La primera es que, ciertamente, a la lucha feminista le queda mucho por hacer. Especialmente debemos recuperar el rigor en los razonamientos y el espíritu crítico. En el año 2008 se realizaron en España 115.812 abortos legales. ¿Refleja esta cifra que, como afirma la autora de la carta, "todas sabemos que lo que realmente está penalizado es el aborto, social y jurídicamente"? ¿Le parece por tanto que son pocos y que si fuéramos libres debería haber más?
En cuanto a la composición del comité que elaboró el proyecto de ley, el rigor nos obliga a reconocer que siete de los 13 "expertos" estaban directamente ligados a la industria del aborto o tenían una larga trayectoria proabortista. No había en ese comité ningún representante de las asociaciones provida, ni de las de víctimas del aborto ni de las de ayuda a la mujer embarazada. Éstos últimos, junto a científicos de reconocido prestigio, fueron únicamente "escuchados" en la subcomisión del congreso, y a puerta cerrada. No hay estudios médicos que corroboren que toda "mujer que decide abortar libre y voluntariamente" esté exenta de secuelas psicológicas negativas a corto o largo plazo, pero sí los hay que señalan que muchas mujeres sin problemas aparentes durante 5, 10 o 20 años, presentaban posteriormente secuelas en forma de depresiones, pesadillas, ansiedad…
La segunda lucha del feminismo debe librarse en la recuperación de un lenguaje honrado. Efectivamente, lo que llamamos vulgarmente ley del aborto se ha denominado "Ley de Salud Sexual y Reproductiva y de la Interrupción Voluntaria del Embarazo". El título se ha hecho largo y eufemístico, pero ello no cambia un ápice ni la injusticia de su contenido ni la banalidad de su redacción. En cuanto a la asociación de "aborto provocado" y "salud", es un ejemplo de neolingua que haría las delicias de Orwell, a la altura de "La guerra es la paz".
Por último, las feministas deberíamos recuperar la humildad. Dice la autora de la carta mencionada: "No existe el feminismo trasnochado". Claro, existe la literatura trasnochada, el ecologismo trasnochado, la arquitectura trasnochada… pero, como las mujeres somos perfectas y no cometemos errores, no puede haber feminismo trasnochado. Pues sí lo hay, un paleofeminismo acrítico y esterotipado que enfoca su lucha en asimilarse al hombre y eliminar por tanto todo aquello que, como la maternidad, nos diferencia radicalmente de él. En este sentido, el aborto es una herramienta más de opresión machista, ya que está sustentado por la asunción de que la maternidad nos impide ser como hombres y nos mantiene por tanto en esa casta inferior en la que algunas sitúan a las que tiene hijos.

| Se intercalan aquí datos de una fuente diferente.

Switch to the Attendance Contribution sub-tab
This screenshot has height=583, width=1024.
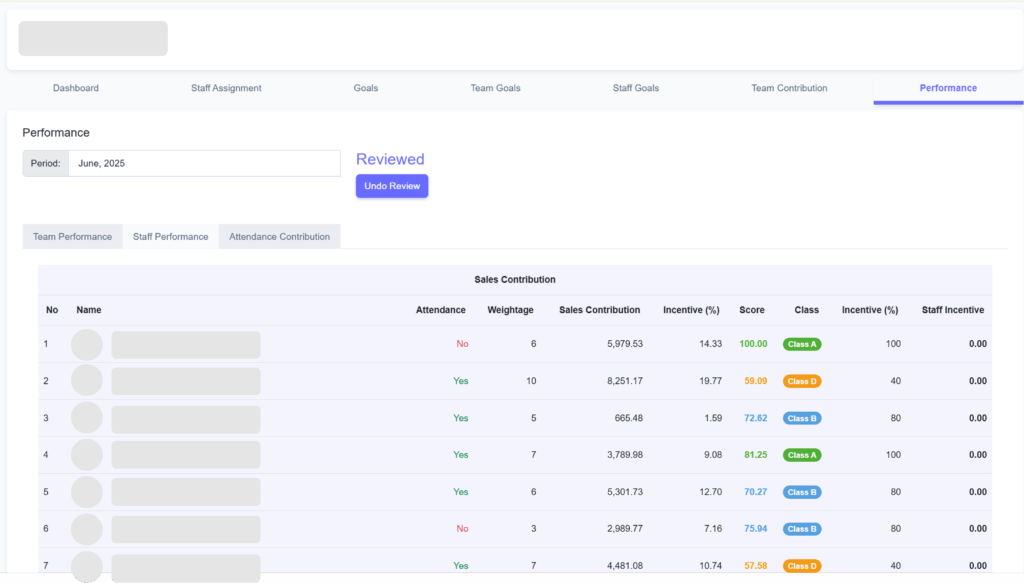(279, 237)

La vergüenza, propia y ajena, se siente ante los 115.000 abortos anuales, ante manifestaciones de ignorancia del tipo "el feto es un ser vivo pero no es humano" o ante la falta de espíritu crítico de ciertas personas a quienes les han vendido feminismo y aborto en el mismo paquete, y no se atreven a separarlos por no salirse de la manada.